My second quibble, perhaps surprisingly, is that the film sticks rather too closely to the structure of the book. Once we get out of the Shire, every set piece episode is intact; …. However, over and over again, the scenes are either deflated, or even made redundant, by structural changes that Jackson has already committed himself to. One felt scriptwriters saying ‘Given that we have changed such-and-such as a result of translating a book into a movie, this scene is no longer necessary: however, since it is in the book, we must leave it intact and create a new purpose for it.’

For example, Veidt gives a last toast to his employees in Karnak, dressed in full Ozymandias regalia, even though the (welcome, in my book) changes the script makes to his master plan make his choice of dress appear bizarre, because he’s now talking to scientists and technicians at what is presented as a Veidt research center rather than to personal servants at his secret superhero retreat.

My other complaint, expressed above in metaphoric terms, is how the pervasive and pernicious influence of Hollywood big budget movie culture crops up. My biggest issue is with how the character of Laurie (Silk Spectre) has been changed – starting from her first scene, where Dr. Manhattan has been given more lines at her expense, so he can provide important exposition. This is a consistent pattern in the movie.

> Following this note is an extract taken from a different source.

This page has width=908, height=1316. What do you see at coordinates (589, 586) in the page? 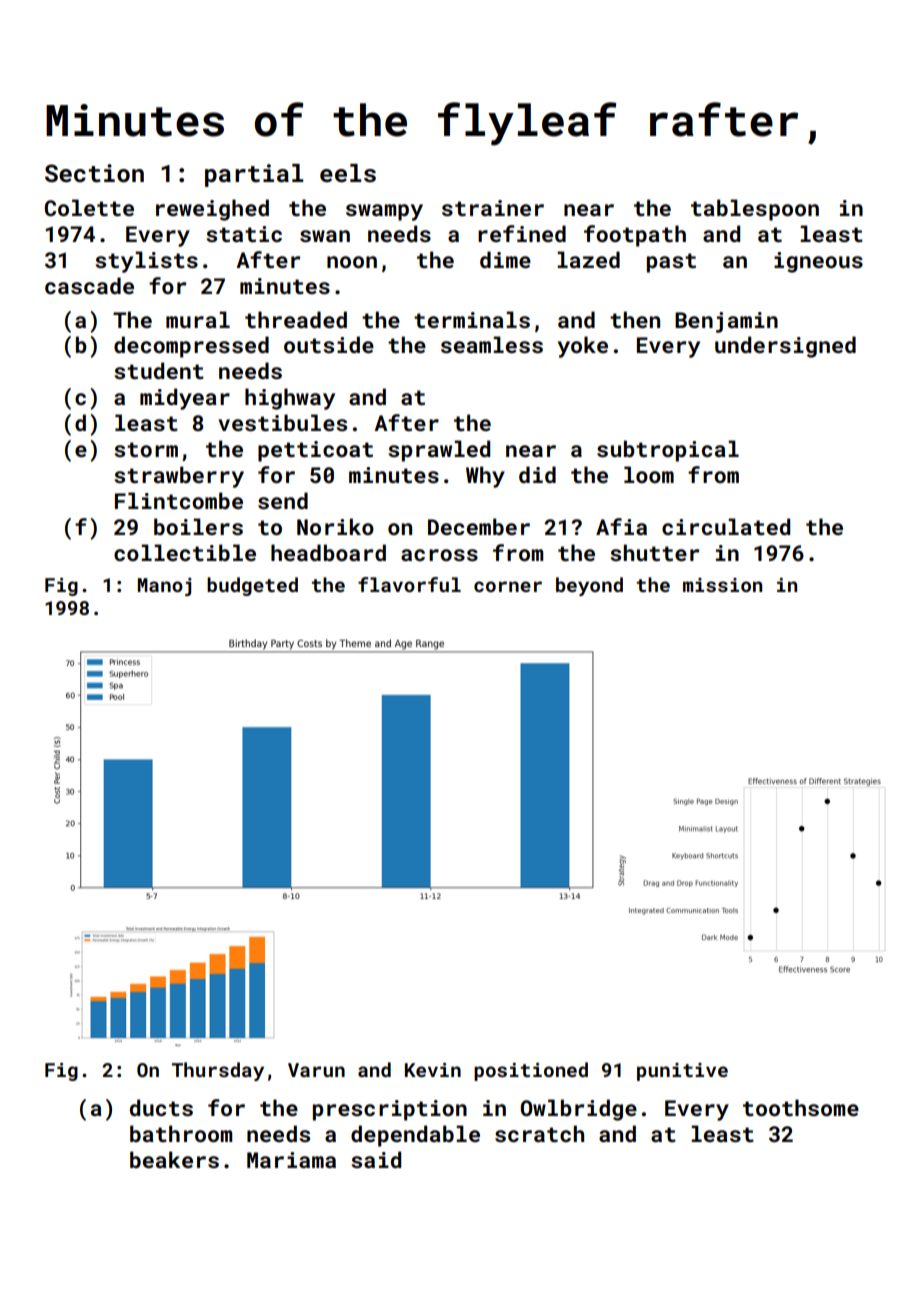
I see `beyond` at bounding box center [589, 586].
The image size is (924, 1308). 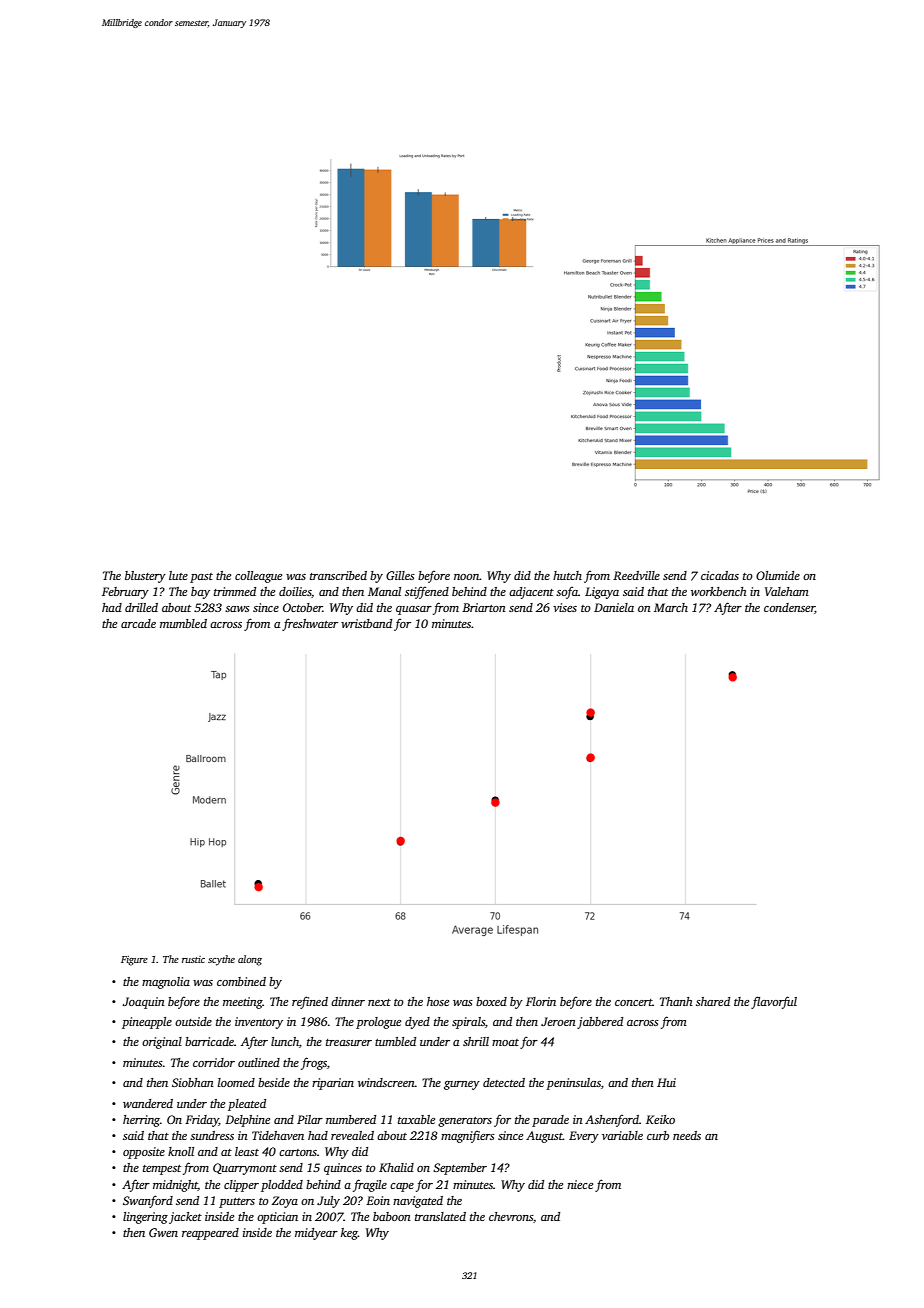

While Snyder takes care to preserve the plot elements of Laurie’s character arc, her emotional reactions – the anger and pity she feels to her mother, her hatred of the Comedian, her disgust with Rorschach and her alienation from John – all these are strongly muted or absent completely. Even her most notable character tick – her constant fidgeting with her cigarettes – has been excised, along with the emotional fuel that drives it. The comic book Laurie was much more forceful in conversation, far angrier, more flawed and human and interesting. The movie has gotten rid of all of Laurie’s comic-book bitchiness, leaving Malin Akerman to play a much nicer, more palatable and demure character. She still kicks ass, but you won’t find the anger behind those kicks – it’s just something fun and adventurous for her, spice to add to her appeal as Dan’s fantasy girlfriend.

I feel like a bit of a gender-traitor pointing that out as a flaw in the movie, although it annoyed me. Consider, the part of the superhero costume kept on during sex for its fetish appeal – in the comic, Nite-Owl’s googles; in the movie, Silk Spectre’s latex boots. The comic book Laurie smokes – the movie Laurie is just smoking hot. Because, apparently, you need to be a murderer and a rapist in movies these days before they let you close to tobacco.